Die Nato erweist sich dabei nicht nur als Feind Russlands. Sie erweist sich auch als Feind der deutschen Bevölkerung. Nicht nur, weil wir weder einen Krieg noch Kriegspropaganda brauchen.
Die geplanten Sanktionen, die sich dieses Kriegsbündnis völkerrechtswidrig anmaßt, richten sich mindestens ebenso sehr gegen die Menschen in Deutschland wie gegen die in Russland.
Wenn Nord Stream 2 tatsächlich nicht in Betrieb gehen sollte, oder gar, wenn die USA die Pipeline zerstören, wie Joe Biden das jüngst angedeutet hat, dann richtet sich das gegen unsere ganz elementaren Interessen; weil nicht nur Stromversorgung und Industrie, sondern auch die Nahrungsversorgung darunter leiden. Eine deutsche Regierung mit etwas Voraussicht und etwas Rücksicht auf die Interessen ihrer Bürger müsste sich nicht nur von dem Aufmarsch gegen Russland fernhalten; sie müsste die Nato aus dem Land jagen.
Stattdessen spielt sie ein Spiel mit, das uns im günstigsten Fall ökonomisch ruiniert und im ungünstigsten die Welt in Brand setzt. Weil die Macht und der Reichtum einiger hundert großer Konzerne davon abhängen, dass die Vereinigten Staaten und ein paar weitere westliche Länder den Rest der Welt ungehindert plündern können. Weil diese ganze glorreiche Macht des Kapitals schon seit Jahren am Tropf der Zentralbanken hängt und dieses Lebenserhaltungssystem jetzt kollabiert. Weil sie um jeden, buchstäblich jeden Preis verhindern müssen, dass China und Russland noch stärker werden. Schließlich entwischen ihnen gerade reihenweise die Kolonien.
Zudem hat die Glaubwürdigkeit von Regierungen und Medien gewaltig gelitten. Mehr unter Corona als unter der Berichterstattung über Russland und China, mehr unter den unzähligen undemokratischen Maßnahmen als unter Manövern und Aufrüstung, aber man sieht, wie in vielen Ländern die Proteste zunehmen. Wir erleben nicht nur eine zerbrechende Ökonomie, vor der sie sich in einen Krieg flüchten wollen, sondern auch eine schwindende politische Macht.
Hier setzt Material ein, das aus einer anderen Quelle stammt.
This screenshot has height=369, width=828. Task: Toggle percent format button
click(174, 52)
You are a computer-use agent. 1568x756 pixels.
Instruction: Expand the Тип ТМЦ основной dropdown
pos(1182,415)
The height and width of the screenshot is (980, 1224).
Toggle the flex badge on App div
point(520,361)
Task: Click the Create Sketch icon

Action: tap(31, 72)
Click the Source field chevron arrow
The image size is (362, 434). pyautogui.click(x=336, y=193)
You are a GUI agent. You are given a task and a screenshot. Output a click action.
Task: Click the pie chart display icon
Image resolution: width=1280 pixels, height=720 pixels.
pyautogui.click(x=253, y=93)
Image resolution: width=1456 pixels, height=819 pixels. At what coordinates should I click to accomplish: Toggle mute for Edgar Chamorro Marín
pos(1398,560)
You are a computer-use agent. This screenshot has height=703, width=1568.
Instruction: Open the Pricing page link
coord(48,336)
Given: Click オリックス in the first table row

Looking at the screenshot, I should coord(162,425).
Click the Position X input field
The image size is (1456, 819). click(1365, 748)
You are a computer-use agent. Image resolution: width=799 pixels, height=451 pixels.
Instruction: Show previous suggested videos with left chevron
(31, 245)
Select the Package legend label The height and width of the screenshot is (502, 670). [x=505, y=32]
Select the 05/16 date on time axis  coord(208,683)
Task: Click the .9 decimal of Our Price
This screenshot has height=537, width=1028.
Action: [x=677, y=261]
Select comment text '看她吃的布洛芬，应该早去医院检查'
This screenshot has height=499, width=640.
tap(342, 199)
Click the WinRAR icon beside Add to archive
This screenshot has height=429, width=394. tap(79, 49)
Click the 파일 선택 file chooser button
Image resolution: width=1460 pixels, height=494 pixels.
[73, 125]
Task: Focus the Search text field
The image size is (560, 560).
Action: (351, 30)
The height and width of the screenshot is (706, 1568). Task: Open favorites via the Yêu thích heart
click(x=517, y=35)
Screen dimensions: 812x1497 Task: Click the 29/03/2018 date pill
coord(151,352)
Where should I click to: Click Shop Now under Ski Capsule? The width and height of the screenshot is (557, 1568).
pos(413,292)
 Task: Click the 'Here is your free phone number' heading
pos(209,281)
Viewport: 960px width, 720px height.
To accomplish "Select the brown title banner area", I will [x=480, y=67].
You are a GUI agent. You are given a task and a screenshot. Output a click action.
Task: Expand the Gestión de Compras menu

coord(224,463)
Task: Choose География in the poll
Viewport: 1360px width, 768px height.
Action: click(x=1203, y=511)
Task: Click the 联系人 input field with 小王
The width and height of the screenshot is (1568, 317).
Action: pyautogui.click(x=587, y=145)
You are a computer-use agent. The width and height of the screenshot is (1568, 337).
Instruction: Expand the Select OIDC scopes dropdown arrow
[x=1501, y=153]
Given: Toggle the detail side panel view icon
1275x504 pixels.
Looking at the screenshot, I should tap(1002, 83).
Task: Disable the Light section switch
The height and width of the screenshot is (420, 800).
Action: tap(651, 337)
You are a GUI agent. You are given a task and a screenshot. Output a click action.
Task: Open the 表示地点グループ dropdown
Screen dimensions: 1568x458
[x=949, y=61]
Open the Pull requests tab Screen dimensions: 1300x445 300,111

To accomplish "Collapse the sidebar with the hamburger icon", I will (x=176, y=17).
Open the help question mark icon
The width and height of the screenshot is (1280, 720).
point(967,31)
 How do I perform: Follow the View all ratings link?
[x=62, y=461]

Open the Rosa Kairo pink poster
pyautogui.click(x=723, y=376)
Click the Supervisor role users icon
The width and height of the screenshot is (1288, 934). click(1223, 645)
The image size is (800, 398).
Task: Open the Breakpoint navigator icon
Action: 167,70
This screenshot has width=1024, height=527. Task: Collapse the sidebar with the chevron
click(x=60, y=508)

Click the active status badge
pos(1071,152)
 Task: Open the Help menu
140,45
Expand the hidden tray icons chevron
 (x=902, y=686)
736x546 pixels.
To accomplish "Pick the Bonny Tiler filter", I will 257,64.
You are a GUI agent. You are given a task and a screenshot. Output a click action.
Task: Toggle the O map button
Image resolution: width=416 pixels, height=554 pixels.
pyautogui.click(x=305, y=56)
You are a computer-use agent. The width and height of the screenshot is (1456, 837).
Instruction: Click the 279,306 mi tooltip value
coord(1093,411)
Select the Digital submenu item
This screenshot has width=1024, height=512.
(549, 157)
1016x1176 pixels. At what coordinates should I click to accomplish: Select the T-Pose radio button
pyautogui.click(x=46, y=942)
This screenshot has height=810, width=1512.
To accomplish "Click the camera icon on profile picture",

Wer immer das russische Schreiben an USA und Nato liest, kann erkennen, dass es vernünftig ist. Einander bis an die Zähne bewaffnet gegenüberzustehen ist keine gute Voraussetzung für Frieden. Wir Deutschen sollten das wissen, schließlich lief die Front des Kalten Krieges mitten durch unser Land.
Aber die russische Regierung hat Recht, wenn sie sagt, Russland könne nicht weiter zurückweichen; die Nato steht bereits an der russischen Grenze. Also muss sie sich zurückziehen.
Eine Bundesregierung, die das nicht begreift, sondern stattdessen weiter Geld, Waffen und Truppen mit den USA gegen Russland in Stellung bringt, handelt gegen die Interessen der Deutschen.
Wir wollen ein friedliches Deutschland, frei von Lüge, frei von Machtstreben, frei von militärischem Wahn. Ein Deutschland, das im Frieden mit Russland und China lebt. Und nicht eines, das mit der Macht der USA untergeht.